* [Task to complete] Write out each line from the data below that includes the word "beside".

Start of Block

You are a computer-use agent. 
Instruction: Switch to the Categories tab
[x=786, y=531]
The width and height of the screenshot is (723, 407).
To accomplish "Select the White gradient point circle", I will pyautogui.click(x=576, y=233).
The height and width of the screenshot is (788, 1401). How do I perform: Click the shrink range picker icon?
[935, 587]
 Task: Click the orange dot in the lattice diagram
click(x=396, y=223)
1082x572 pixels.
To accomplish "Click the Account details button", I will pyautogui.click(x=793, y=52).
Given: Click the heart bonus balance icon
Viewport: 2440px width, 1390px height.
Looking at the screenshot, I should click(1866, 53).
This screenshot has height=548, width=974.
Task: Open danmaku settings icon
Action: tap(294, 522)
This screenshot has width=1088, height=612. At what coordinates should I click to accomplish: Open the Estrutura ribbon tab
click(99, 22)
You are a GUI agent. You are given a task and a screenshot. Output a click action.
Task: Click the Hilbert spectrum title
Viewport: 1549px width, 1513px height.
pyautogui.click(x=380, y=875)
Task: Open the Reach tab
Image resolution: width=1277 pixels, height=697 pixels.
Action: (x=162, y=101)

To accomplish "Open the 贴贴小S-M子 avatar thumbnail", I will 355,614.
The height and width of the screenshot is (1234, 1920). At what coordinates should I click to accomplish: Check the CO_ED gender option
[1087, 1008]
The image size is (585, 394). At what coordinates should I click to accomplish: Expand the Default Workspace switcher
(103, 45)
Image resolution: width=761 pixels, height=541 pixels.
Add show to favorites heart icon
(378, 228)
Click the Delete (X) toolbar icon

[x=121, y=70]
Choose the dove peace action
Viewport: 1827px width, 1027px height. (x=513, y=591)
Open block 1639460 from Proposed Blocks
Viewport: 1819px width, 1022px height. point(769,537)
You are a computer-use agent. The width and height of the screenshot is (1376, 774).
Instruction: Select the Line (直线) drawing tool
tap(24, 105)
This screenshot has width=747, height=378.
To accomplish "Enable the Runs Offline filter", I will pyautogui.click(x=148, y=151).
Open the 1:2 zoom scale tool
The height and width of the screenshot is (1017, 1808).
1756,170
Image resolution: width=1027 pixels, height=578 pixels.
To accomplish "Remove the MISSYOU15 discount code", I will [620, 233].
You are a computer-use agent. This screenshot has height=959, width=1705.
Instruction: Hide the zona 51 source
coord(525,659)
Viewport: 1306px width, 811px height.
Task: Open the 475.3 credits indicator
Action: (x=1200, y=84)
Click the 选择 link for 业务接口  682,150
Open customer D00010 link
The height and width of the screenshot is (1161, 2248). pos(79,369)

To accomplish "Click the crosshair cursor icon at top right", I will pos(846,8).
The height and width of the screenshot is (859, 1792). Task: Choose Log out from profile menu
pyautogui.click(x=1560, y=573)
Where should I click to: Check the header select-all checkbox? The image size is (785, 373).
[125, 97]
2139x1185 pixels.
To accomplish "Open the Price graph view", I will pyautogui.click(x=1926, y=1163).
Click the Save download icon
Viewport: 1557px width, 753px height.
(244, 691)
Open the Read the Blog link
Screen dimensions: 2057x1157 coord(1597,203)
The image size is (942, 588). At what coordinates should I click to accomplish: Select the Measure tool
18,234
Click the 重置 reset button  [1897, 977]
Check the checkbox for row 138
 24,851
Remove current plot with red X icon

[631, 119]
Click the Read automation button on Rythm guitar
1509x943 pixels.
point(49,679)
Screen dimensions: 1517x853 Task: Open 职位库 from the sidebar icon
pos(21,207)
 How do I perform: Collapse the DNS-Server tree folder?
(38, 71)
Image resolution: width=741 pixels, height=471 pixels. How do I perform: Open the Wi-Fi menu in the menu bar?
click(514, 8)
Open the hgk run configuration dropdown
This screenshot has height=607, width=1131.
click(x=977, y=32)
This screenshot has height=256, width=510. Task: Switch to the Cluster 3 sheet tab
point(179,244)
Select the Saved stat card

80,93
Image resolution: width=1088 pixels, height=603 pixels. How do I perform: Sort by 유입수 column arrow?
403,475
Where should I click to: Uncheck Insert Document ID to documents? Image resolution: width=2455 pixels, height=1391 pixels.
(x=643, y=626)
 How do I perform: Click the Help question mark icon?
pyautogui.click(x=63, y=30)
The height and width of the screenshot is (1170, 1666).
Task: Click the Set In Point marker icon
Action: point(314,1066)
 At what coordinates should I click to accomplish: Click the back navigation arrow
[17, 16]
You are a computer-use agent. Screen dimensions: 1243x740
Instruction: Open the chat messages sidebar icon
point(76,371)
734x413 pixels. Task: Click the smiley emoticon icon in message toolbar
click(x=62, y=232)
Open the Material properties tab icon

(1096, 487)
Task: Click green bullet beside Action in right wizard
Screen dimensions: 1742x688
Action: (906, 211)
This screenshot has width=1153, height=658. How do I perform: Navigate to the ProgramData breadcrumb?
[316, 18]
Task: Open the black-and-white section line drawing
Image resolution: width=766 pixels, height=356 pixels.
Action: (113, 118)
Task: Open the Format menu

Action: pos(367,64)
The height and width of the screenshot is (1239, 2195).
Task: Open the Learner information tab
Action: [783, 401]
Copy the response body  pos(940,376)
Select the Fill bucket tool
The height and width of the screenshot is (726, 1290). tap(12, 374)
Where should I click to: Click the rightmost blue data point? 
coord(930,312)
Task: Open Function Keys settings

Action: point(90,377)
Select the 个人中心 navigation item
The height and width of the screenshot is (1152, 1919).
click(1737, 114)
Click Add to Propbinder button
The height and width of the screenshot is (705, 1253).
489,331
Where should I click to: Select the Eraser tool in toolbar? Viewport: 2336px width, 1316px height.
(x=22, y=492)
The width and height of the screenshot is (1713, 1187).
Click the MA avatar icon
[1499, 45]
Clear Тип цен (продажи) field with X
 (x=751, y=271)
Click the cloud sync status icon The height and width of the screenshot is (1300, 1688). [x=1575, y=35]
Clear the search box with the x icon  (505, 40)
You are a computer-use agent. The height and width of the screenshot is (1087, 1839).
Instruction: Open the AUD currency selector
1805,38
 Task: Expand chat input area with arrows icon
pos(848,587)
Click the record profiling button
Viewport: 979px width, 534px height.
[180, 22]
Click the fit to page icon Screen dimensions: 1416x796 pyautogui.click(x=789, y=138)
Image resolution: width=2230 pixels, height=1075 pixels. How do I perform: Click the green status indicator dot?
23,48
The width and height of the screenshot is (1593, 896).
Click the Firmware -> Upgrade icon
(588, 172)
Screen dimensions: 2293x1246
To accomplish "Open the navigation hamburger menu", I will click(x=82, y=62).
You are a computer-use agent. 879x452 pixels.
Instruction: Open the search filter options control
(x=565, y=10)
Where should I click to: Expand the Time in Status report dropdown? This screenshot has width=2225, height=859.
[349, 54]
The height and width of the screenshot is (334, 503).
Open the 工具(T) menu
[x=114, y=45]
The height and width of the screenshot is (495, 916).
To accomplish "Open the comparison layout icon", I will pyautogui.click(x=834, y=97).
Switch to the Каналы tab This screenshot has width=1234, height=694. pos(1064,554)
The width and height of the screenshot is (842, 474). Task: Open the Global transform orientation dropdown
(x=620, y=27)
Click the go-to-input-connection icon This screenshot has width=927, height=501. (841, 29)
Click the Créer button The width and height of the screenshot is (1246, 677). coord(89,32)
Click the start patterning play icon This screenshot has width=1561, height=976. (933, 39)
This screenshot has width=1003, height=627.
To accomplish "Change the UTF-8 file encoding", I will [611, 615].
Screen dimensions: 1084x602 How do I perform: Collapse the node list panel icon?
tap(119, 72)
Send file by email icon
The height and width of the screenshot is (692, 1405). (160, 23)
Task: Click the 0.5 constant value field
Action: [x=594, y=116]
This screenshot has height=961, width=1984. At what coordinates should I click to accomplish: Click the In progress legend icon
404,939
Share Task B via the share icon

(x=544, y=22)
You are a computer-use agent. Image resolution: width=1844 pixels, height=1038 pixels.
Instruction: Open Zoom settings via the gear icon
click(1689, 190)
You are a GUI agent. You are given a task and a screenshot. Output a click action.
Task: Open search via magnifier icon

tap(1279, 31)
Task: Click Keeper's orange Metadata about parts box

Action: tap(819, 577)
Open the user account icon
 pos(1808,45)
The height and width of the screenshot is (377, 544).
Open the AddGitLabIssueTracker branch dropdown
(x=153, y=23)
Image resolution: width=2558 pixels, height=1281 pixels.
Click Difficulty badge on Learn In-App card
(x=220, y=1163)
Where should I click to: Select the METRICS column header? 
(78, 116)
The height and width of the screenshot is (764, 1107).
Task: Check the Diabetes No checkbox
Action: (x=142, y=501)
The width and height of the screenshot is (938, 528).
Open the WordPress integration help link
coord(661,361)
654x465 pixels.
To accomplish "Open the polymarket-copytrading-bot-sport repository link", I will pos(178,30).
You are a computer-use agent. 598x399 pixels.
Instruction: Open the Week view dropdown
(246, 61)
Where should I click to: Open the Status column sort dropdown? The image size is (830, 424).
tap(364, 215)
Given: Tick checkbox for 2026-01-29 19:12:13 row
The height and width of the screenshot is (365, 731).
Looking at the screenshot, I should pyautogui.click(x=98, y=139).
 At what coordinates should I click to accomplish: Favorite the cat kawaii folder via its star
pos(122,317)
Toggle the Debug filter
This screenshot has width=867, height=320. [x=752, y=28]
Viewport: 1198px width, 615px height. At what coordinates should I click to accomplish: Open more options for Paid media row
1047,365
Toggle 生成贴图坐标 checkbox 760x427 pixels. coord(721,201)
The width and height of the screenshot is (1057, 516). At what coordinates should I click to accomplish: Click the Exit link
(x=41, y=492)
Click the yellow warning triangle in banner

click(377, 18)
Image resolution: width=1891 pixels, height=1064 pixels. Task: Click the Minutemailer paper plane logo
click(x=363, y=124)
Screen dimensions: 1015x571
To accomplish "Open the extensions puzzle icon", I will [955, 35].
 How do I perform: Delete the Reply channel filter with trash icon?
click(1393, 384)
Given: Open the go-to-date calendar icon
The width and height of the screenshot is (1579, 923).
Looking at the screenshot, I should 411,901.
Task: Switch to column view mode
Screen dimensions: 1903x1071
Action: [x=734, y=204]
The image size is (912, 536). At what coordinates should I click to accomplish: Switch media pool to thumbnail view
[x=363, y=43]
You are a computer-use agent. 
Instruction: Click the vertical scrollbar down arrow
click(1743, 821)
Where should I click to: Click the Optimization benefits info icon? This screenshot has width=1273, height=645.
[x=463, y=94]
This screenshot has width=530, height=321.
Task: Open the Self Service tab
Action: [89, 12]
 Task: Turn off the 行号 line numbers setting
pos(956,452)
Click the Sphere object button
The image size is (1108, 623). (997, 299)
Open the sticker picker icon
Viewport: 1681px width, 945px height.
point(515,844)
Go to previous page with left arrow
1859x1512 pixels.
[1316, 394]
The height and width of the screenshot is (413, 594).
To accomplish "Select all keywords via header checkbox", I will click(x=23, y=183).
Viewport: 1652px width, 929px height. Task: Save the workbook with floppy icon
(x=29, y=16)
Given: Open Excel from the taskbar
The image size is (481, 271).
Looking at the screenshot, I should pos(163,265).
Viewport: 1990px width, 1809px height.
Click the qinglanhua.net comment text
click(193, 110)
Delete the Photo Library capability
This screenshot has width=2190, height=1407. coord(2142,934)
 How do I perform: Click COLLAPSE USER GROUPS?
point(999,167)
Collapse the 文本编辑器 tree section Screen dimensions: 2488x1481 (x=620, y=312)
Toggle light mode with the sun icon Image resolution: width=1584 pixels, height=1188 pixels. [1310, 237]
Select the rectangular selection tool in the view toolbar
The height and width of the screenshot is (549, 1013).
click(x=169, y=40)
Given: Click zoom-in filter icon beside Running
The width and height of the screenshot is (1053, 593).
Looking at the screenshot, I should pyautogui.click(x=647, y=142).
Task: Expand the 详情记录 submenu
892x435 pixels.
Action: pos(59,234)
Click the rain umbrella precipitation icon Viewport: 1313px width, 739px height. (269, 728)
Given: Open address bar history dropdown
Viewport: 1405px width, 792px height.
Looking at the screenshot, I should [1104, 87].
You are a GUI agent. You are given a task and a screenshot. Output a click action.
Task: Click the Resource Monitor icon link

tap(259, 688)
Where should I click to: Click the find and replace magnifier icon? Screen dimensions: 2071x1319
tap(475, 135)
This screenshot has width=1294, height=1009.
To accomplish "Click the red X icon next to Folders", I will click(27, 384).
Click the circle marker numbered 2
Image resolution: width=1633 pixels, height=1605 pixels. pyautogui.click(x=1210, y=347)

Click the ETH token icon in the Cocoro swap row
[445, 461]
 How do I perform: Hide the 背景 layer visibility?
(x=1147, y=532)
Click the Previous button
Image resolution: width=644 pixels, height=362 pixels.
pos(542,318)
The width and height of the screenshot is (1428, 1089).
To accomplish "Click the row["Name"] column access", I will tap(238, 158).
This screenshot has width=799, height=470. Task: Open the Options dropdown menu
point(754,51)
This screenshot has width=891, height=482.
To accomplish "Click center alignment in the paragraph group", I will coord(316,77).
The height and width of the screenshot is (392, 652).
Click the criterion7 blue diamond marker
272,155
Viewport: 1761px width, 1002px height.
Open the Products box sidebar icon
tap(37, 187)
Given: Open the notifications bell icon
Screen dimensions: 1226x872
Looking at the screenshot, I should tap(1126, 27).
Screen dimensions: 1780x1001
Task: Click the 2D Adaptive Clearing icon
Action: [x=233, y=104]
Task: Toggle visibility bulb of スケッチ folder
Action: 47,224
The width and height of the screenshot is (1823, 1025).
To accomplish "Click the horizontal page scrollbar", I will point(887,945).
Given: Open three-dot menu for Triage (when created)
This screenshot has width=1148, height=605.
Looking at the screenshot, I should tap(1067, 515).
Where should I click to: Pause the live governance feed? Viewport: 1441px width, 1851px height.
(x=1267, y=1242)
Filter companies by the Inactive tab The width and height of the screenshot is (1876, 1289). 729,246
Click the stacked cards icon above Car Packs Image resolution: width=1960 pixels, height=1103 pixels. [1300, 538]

End of Block

* [Result of the exercise]
Task: Click green bullet beside Action in right wizard
Given: Click zoom-in filter icon beside Running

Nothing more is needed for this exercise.